PhD, RN, FAAN, ANEF
Dr. Heyward Michael Dreher is currently the Interim Dean of the School of Health Sciences and Acting Chair of the Department of Nursing at the College of Staten Island. Before this posting, he was the Associate Provost at Medgar Evers College in CUNY, and prior to that, Dean of the School of Nursing and Health Professions at the College of New Rochelle. He received his AS, BS, and Master of Nursing degrees at the University of South Carolina. He received his Ph.D. in Nursing Science at Widener University in Chester, Pennsylvania, and completed a 2-yr Post-Doctoral Research Fellowship in Sleep and Respiratory Neurobiology at the University of Pennsylvania where he studied sleep in medical and psychiatric illness. He spent 17 years at Drexel University in Philadelphia where he was a teacher, administrator, and scholar and was promoted to Full Professor.

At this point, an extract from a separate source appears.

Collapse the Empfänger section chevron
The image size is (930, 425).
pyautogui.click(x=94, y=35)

Dr. Dreher is nationally and internationally known as a nursing and healthcare innovator. At Drexel University, he developed the fifth Doctor of Nursing Practice degree in the US and the shortest accelerated second-degree nursing program in the US. This 11-month program routinely achieved NCLEX scores above 95%. He also developed an MSN in Nursing Innovation. Dr. Dreher is the co-author of 6 books, three of which won an AJN Book-of-the-Year Award. He has served as Associate Editor of Holistic Nursing Practice, writing a column on “Innovation, Health, & Healing.” In 2010 he was appointed as the only non-UK citizen to the UK Council on Graduate Education’s 2011 Report on Professional Doctorates Review Panel. He has been funded by the John A. Hartford Foundation, the Center for American Nurses, HRSA, and various other agencies. He is a Fellow of both the American Academy of Nursing and the Academy of Nursing Education.

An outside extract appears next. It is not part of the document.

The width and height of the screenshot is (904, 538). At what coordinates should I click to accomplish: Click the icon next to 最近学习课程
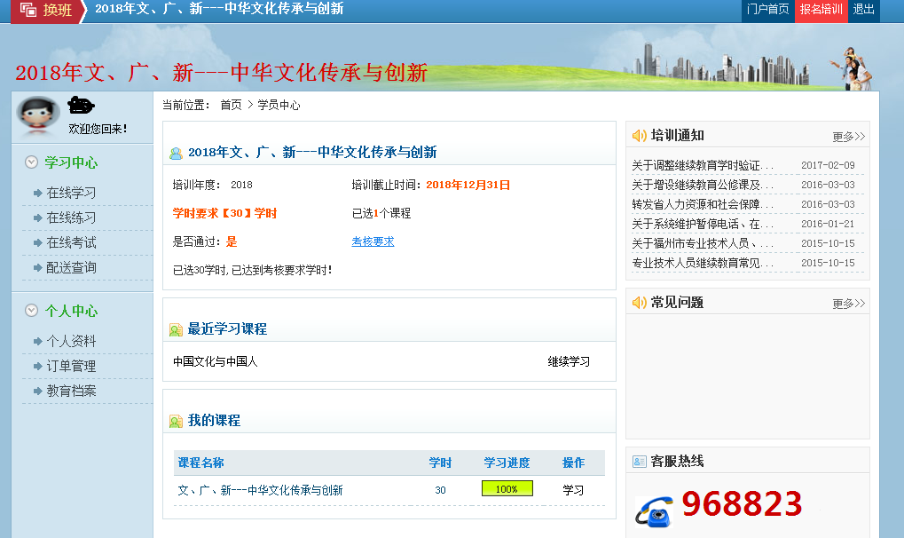point(176,329)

The proudest moments in his career are all about students. He mentored 5 undergraduate nursing majors at Drexel University to publish, as first authors, in peer-reviewed journals. In addition, he led a team of RN/BSN students and a Public Health physician in Philadelphia who treated the first patient with SARS (or the bird flu), to publish the first article in the nursing literature on this virus. His current research is on ethics among Senior Nursing Deans, Administrators, and Senior Nursing faculty. He is a native of South Carolina and resides on Staten Island.